In the short story, “The Ones Who Walk Away From Omelas,” a city of great and vibrant happiness is explored. At the height of the realization of such a happy place, the author cuts us short the illusion and begins to describe a very real and ugly reality. The author, Ursula K. Le Guin, explains that there exists a child, alone and in constant agony, that every person in the city knows exists. The child’s agony itself, is described as the very reason for the happiness of others. Le Guin goes over in detail the reasoning behind the decision that all people there made, to trade one person’s unhappiness for the happiness of all. Then as abruptly as the tale began, the story ends with a description of people who leave Omelas for a mysterious place in the distance, assumed to be a place of even greater happiness.

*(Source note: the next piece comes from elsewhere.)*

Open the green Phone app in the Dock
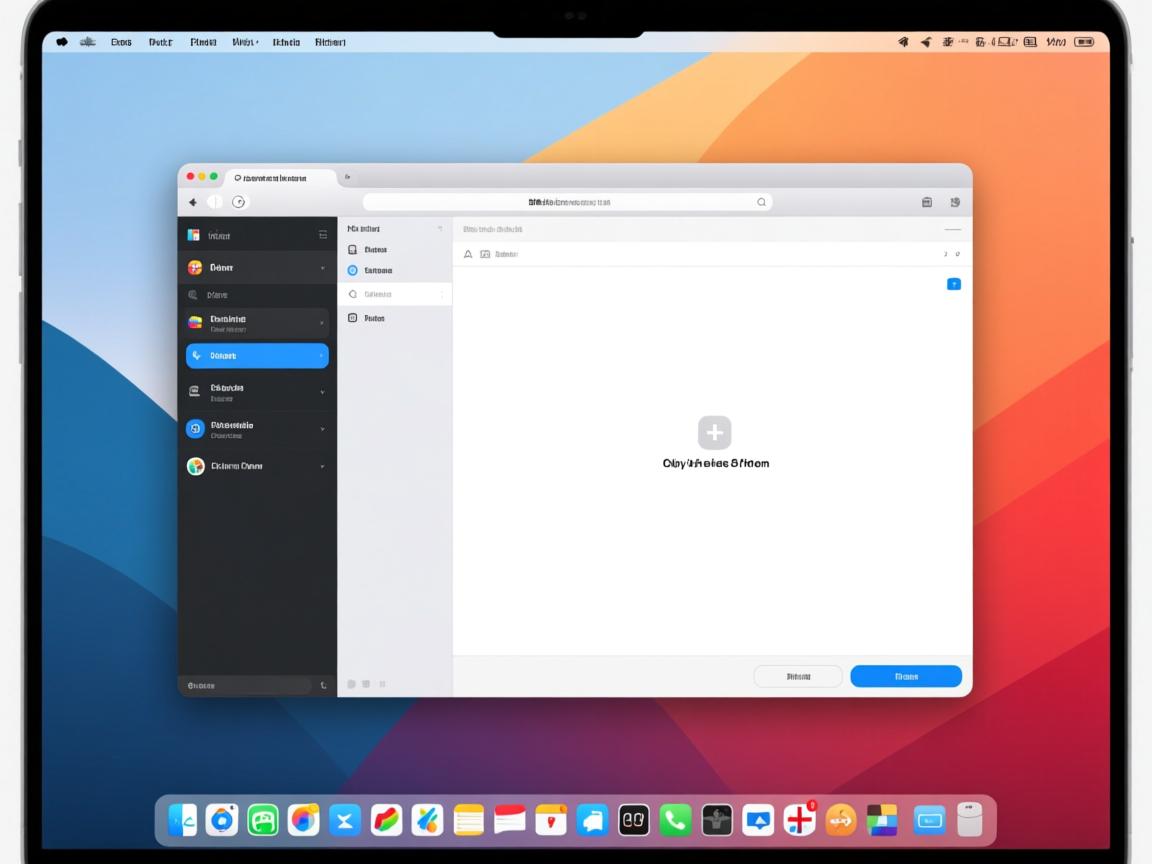 point(675,820)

As I read this short tale, I began to question why I was reading it. The scene of delight and happiness did not appeal to me, perhaps because I did not believe it, and when I read about the boy playing his flute I exclaimed aloud to myself, “Who cares about the boy!?” How ironic it was, that I no sooner exclaimed that, then I began to read of the despair of another boy, and my desire to jump up and go do some other activity was replaced with an amazing sense of intrigue. Before me in text form, was a description of the better part of my own life perhaps. Then I thought, how silly of me to presume that I myself might have suffered so fully and completely, when in fact I have had a mix of suffering and joy in my life. Still, I found myself identifying with the boy who was trapped, remembering the many times I had been wronged and found no justice, whereas should the crime had been committed against any of my peers, it seems at least, that they would have been swiftly carried by the multitude to safety, and the one responsible would have been hung out to dry for all the world to see, that no such crime may be committed in this society to any of our children. Because I have experienced a world more real than the perverse delusion the people of Omeras would call happiness, I would most certainly be someone who walks away from that place.

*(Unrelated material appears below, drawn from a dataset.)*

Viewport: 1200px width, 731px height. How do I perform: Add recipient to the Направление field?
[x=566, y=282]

I cannot begin to describe the many details of the reasons why I make the above statements, but in my life there have been several real times when the system should have protected me and failed. As a child my family suffered at the hands of the very people that were supposed to be caretakers, and though the truth was revealed not a single person lifted a finger to help my family, and in fact they ensured our suffering endured. Whenever there were a reason to protect an adult, to ensure they didn’t lose their career or their good name in society, the plight of we children was forgotten and discarded. Worse still, whenever it was necessary to protect a policeman or policeman’s friends or family from the wrong they committed, I and those in my family were criminalized and treated as the very wrong of the world and blamed with every one of society’s ills, paraded around as the ‘real problem’ to the rest of the citizens as a way of glossing over what transpired and bringing them all to submission by abusing anyone who dares to challenge the whim of the system’s controllers. My own life is quite similar to that of the child in the room, in this story, in spite of the many times I have also, perceivably enjoyed the supposed benefits of my place in society. Overall, it seems clear to me, that in the real world as well as the world of this short story, the joys brought by society are not as absolute as people claim. In fact there is a great sadness in society, seen everywhere by those with eyes to see it, and only briefly by all else, in the observance of those who leave it behind and the moments between vanity which only confuse most, leaving them to question why they might ever be unhappy to begin with due to their abject disconnection from reality. They wrongly presume that people who leave merely found an even greater happiness, and in assuming this they cement their own false reasons for keeping the status quo.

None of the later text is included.